こんにちは、TeamUp編集部です。今回は、1on1ミーティングを導入した後に起こりがちな問題と、その解決策についてご紹介します。

「なんとなく大変そう」と1on1ミーティングの導入を後回しにしていた方にとっては、起こりうる問題に備え、導入を前進させられるきっかけとなるかもしれません。

1on1ミーティング導入後の「あるあるトラブル」

まず、はじめにぶつかる問題は「1on1ミーティングが開始・継続されないこと」です。1on1ミーティングは数値的な効果がわかりにくい施策であるため、目的が伝えられていなかったり不明瞭なままだったりすると、そもそも1on1ミーティングが実施されなくなってしまいます。また、目的を十分に浸透できていても部下の人数が多い場合、上司側の負荷が多くなってしまい継続されにくくなってしまいます。

次に、1on1ミーティングの時間を確保したのは良いものの「何を話したら良いのかわからない」という場合が多くあります。世間話や「最近どう?」といった会話に終始してしまい、時間を有効に活用できていないような感覚に陥ってしまいます。

最後のケースは、「上司が話しすぎてしまうこと」です。時間が確保されたのを良いことに、上司が普段思っていることを一方的に話してしまう場合がよくあります。部下が上司の言葉を受け入れられない状態で話し続けても、フィードバックとして伝わることはなく、むしろ「1on1ミーティングは詰められる時間」として印象づけられてしまいます。

「あるあるトラブル」を超えるためには

ここまで紹介した起こりがちな問題を解消するには、それぞれポイントを抑える必要があります。

「1on1ミーティングが開始・継続されない」の解決策

まずは、1on1ミーティングの目的を定義し、上司と部下の双方に周知しましょう。数値としての成果がわかりづらい施策なので、この時間にどのような意味を持たせているのかが非常に重要になってきます。「なぜ1on1ミーティングが必要なのか」「どのような効果があるのか」「具体的なやり方は?」など、理由/効果/方法の3点を明確にし、現場に周知すると1on1ミーティングが開始、継続されやすくなるでしょう。

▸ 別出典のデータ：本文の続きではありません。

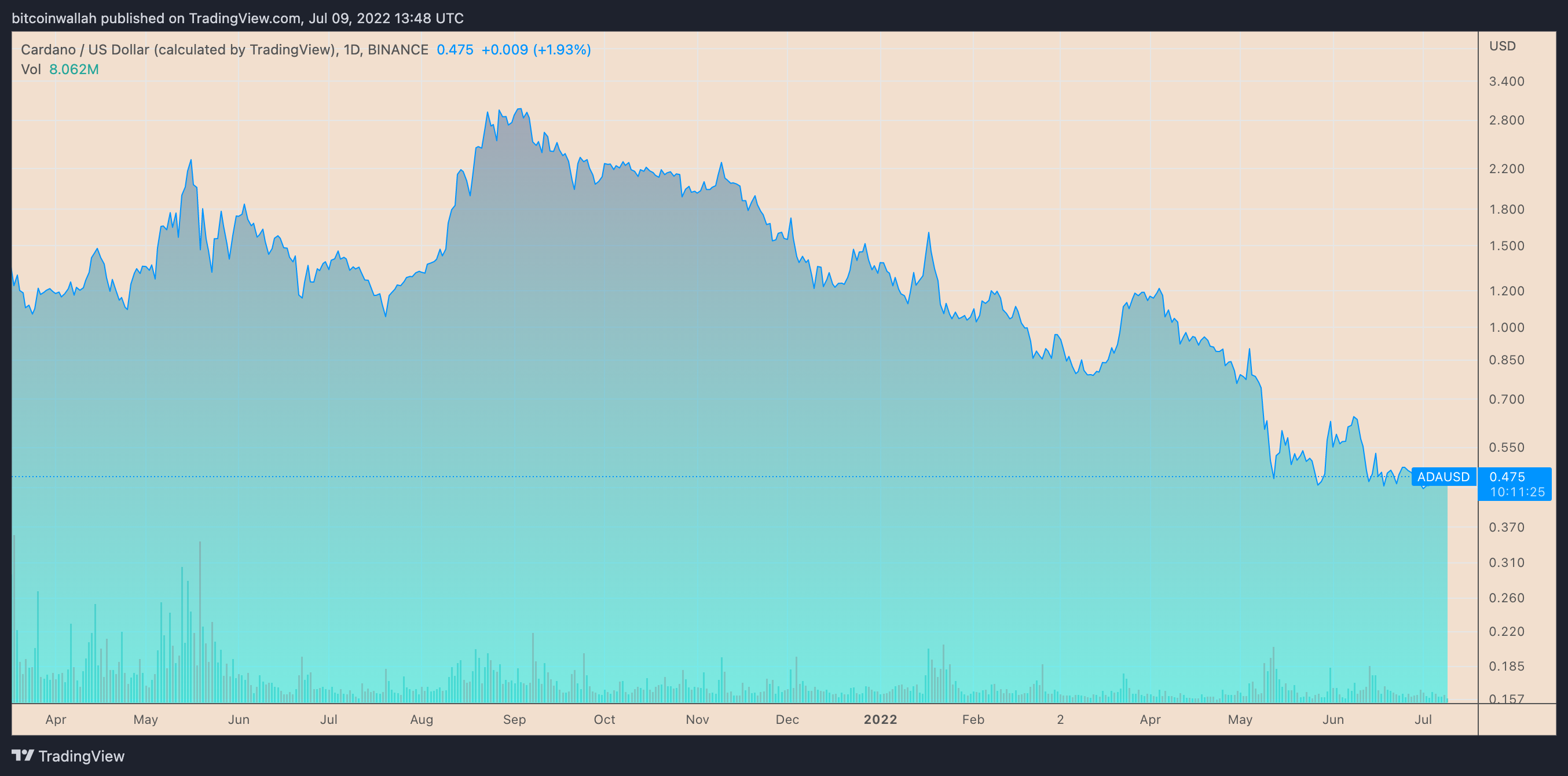Click the USD currency axis header
1568x776 pixels.
(1502, 46)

そして、運用設計の面では、上司1名あたりの担当部下の人数に気をつけましょう。部署によっては10名~15名という部下を持っている上司の方がいらっしゃいますが、多くても8名程度にし、負荷がかかりすぎないように調整します。組織として調整が難しい場合、1段階階層を設け、負荷を分散する方法や頻度を見直すことで継続を促すことができます。

「何を話したら良いのかわからない」の解決策

1on1ミーティングが導入されたら、上司と部下の双方が準備をするようにしてもらいましょう。相談事や話したいことを事前に部下から上司へ共有しておくことで、「話すことがない」という問題を解消できたり、部下が考えていることを中心に話を進めたりすることができます。

また、話す内容を上司と部下双方に設定してあげることも効果的です。1on1ミーティングでは、「業務」「キャリア」「コンディション」が主なテーマです。このような項目をツールやエクセルを活用しながら提示してあげると、迷わず話す内容を整理することができます。

「上司が話しすぎてしまう」の解決策

上司が話しすぎてしまう問題を解決する上では、1on1ミーティングが部下のための時間であること、聞き手に徹することが重要であることを十分に理解してもらう必要があります。研修や資料などを用いて1on1ミーティングの進め方や注意点を十分に浸透させると効果的です。

備え方次第で、1on1ミーティングの定着率は変わる

起こりやすい問題を認識し備えておくことで、1on1ミーティング導入が非常にスムーズに進みます。ぜひ、ご紹介したポイントを活用しながら、1on1ミーティングの導入を計画してみてください。